### Pasaje seleccionado ###
En el mundo cristiano se subraya el contenido y no la forma, y a partir de y juntamente con esto se descubren aquella libertad humana y aquel sujeto creador libre sin el cual no es posible comprender el proceso histórico. En la conciencia cristiana, vinculada a la hebrea en cuanto que ésta última se abre a lo «histórico», se descubre aquella libertad para el mal sin la cual se hace incomprensible el proceso histórico. En efecto, si no existiese la libertad para el mal, para este mal que está ligado a los principios fundamentales de la vida humana, si no existiese este principio tenebroso, tampoco existiría la historia, y el mundo comenzaría no por el principio, sino por el final, por aquel reino de Dios que viene considerado como un cosmos perfecto, como la plenitud del bien y de la belleza. Pero la historia del mundo no tiene como origen este cosmos perfecto, porque comienza por la libertad, por la libertad para el mal. Aquí está el germen del grandioso proceso histórico.

No fue la conciencia helénica la que descubrió la historia, pues su característica fundamental era un volverse hacia la perfección de la forma del cosmos. A nuestro entender, la conciencia aria, puramente abstracta e inclinada hacia el monismo, no puede conciliar en sí lo «metafísico» y lo «histórico». No en vano aquellos pensadores interesantes y singulares que hoy se consideran a sí mismos representantes del espíritu ario, por ejemplo, Chamberlain y el filósofo Drews, de la escuela de Hartmann, establecen una contraposición radical entre lo «metafísico» y lo «histórico». Toda su crítica a la componente semítica del cristianismo se basa en el hecho de que ellos ven en el cristianismo una unión ilícita entre lo metafísico y lo «histórico», se percatan de que en él, lo metafísico se ha incorporado a los hechos históricos, se ha encarnado, se ha fundido con ellos, en resumen, se halla indisolublemente ligado a la historia. Esta conciencia aria no se remite principalmente a la cultura helénica, sino a la hindú, más originaria y quizá más pura y radical, y en ella busca la expresión pura de lo metafísico, perfectamente libre e inmaculado, separado de toda mezcolanza con lo «histórico».
###
- _Qué se pide_:
**A)** Según el pasaje seleccionado, ¿a qué cultura se remite principalmente la conciencia aria, en lugar de la helénica?
**B)** Por favor, reproduce los registros desde la línea que contiene "You are a computer-use agent. Image" hasta la línea que contiene "should pyautogui.click(x=1170, y=933).", ambas incluidas. Cambia "Given" por "Task" y deja todo lo demás igual.
### Registros sin procesar ###
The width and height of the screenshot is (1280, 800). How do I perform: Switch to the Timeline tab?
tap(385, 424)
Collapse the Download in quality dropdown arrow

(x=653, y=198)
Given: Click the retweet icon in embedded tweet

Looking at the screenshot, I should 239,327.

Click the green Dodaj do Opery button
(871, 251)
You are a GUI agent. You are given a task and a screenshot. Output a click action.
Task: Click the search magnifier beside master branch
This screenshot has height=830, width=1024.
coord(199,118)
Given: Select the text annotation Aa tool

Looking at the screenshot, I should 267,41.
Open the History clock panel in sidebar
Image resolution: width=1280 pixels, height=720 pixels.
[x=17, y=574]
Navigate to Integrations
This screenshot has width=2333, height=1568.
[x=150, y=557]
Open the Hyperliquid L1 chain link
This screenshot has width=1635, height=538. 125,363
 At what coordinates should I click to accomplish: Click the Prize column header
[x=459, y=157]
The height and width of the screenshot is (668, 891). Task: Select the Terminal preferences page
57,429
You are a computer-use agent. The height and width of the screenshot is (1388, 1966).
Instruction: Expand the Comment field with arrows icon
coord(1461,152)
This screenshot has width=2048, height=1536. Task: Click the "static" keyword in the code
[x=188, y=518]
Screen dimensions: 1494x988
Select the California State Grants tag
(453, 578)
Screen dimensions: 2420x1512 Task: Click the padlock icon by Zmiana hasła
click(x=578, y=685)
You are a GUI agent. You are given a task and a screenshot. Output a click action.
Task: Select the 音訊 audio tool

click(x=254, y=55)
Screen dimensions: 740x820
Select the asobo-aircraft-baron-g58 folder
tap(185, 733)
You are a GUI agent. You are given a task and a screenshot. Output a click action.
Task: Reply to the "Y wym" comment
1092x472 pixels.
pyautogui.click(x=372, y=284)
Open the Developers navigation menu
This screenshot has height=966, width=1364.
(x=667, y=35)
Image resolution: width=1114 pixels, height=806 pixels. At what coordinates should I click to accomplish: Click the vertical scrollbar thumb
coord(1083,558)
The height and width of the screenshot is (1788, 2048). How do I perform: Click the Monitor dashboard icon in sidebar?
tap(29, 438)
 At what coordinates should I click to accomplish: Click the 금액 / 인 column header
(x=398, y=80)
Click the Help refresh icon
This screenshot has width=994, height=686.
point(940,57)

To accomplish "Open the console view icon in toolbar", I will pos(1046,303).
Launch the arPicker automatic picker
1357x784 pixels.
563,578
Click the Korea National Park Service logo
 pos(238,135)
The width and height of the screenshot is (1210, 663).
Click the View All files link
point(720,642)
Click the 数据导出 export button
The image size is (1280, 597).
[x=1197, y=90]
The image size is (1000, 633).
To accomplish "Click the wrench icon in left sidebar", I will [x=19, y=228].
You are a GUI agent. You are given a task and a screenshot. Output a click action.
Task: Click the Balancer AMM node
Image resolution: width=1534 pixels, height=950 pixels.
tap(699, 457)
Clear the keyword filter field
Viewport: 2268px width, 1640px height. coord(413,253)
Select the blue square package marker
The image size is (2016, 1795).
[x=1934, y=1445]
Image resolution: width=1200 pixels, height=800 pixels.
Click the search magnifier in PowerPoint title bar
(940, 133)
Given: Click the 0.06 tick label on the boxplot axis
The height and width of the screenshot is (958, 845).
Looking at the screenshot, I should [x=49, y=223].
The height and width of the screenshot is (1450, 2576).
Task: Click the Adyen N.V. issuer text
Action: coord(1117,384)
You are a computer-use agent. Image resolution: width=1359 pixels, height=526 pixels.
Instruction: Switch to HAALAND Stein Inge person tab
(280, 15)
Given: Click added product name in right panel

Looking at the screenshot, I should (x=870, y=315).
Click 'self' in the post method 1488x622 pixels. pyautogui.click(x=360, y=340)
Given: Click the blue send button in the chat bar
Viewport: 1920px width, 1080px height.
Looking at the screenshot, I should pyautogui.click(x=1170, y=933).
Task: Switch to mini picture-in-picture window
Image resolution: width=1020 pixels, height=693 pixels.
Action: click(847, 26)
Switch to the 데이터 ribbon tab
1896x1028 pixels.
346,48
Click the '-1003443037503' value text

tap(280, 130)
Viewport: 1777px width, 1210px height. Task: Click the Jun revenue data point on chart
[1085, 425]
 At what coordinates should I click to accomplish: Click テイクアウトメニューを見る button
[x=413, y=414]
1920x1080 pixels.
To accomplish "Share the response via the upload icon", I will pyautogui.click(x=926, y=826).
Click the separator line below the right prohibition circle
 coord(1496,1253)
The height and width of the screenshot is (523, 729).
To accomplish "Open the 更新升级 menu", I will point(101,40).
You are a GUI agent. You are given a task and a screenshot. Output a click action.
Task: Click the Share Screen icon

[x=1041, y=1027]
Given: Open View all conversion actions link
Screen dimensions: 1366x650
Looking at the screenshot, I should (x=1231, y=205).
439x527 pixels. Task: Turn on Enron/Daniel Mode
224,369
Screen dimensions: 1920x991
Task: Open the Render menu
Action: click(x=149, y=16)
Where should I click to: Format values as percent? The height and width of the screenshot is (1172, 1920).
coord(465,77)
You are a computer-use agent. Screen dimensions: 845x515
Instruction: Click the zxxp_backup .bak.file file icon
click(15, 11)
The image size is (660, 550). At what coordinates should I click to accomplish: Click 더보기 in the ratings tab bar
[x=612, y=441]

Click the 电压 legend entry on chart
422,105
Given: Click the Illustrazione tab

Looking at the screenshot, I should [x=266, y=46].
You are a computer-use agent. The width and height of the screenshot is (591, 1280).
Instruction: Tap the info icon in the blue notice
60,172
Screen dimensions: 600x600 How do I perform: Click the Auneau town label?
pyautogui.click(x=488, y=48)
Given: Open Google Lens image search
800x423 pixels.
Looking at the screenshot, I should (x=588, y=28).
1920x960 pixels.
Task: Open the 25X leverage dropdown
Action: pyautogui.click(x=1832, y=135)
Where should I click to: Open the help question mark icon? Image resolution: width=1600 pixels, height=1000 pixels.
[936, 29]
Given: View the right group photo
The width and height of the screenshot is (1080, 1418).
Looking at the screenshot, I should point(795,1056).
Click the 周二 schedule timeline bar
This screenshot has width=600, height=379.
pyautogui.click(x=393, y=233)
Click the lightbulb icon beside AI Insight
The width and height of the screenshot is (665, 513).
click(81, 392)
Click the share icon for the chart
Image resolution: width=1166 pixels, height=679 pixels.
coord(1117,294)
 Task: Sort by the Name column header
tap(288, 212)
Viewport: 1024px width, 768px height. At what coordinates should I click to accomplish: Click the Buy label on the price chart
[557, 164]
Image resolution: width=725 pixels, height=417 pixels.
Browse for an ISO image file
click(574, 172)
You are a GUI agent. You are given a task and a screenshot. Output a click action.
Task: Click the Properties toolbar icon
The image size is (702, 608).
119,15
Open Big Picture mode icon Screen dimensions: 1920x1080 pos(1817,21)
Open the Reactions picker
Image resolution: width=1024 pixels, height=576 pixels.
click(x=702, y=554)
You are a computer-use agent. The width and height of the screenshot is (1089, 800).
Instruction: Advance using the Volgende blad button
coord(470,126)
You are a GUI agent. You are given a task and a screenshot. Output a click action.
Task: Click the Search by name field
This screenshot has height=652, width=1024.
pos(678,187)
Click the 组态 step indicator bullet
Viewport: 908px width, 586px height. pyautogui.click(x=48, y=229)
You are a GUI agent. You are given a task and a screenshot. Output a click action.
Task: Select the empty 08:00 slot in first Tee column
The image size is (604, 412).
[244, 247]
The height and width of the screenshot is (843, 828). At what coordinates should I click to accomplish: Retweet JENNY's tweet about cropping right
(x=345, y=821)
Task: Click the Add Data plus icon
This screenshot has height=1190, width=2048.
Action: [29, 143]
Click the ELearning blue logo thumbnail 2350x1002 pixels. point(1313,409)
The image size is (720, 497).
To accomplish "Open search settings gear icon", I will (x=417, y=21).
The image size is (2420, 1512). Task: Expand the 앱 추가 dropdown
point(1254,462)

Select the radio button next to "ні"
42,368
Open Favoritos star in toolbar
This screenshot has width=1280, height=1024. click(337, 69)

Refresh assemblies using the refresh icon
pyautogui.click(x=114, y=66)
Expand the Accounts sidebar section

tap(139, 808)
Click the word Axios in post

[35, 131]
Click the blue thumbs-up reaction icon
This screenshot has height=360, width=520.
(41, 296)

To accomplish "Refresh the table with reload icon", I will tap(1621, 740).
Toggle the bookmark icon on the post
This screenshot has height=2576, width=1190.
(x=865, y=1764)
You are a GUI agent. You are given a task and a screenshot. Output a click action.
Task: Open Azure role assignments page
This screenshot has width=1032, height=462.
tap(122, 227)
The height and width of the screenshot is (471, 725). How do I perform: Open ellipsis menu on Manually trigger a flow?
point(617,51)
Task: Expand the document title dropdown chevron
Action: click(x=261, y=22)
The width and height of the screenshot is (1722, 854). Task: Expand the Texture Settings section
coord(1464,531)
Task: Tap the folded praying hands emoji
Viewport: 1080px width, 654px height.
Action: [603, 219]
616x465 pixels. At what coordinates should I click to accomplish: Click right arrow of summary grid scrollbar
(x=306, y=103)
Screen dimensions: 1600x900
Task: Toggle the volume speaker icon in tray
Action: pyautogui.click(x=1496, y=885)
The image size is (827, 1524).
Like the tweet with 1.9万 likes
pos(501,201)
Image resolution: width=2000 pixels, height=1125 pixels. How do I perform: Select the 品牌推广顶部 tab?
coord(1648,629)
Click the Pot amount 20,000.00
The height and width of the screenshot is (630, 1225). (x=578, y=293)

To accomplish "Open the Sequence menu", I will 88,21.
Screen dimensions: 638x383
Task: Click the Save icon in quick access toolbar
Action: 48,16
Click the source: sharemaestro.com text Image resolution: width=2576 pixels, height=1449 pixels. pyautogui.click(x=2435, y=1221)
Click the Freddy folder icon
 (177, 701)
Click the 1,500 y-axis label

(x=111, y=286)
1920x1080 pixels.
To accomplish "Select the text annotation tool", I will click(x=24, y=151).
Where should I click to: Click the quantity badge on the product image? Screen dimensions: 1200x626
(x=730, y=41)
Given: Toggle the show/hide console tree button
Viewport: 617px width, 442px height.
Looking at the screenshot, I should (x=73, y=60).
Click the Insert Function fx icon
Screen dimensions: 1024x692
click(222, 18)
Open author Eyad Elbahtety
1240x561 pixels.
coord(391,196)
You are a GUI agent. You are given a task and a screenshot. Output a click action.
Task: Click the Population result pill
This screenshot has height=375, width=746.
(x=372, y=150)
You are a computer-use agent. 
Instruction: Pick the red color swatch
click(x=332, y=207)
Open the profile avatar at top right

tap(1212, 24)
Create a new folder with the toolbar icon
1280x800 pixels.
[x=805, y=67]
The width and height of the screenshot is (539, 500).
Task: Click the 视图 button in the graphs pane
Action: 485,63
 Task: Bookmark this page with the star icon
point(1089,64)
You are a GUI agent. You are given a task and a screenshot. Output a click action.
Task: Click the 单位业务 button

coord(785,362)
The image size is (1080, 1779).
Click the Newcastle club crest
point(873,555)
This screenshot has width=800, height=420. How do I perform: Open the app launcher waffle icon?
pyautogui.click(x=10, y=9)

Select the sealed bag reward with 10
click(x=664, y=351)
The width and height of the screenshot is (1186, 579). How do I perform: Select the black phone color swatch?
###
- _Respuestas resueltas_:
**A)** A la cultura hindú.

**B)**
You are a computer-use agent. Image resolution: width=1359 pixels, height=526 pixels.
Instruction: Switch to HAALAND Stein Inge person tab
(280, 15)
Task: Click added product name in right panel

Looking at the screenshot, I should (x=870, y=315).
Click 'self' in the post method 1488x622 pixels. pyautogui.click(x=360, y=340)
Task: Click the blue send button in the chat bar
Viewport: 1920px width, 1080px height.
Looking at the screenshot, I should pyautogui.click(x=1170, y=933).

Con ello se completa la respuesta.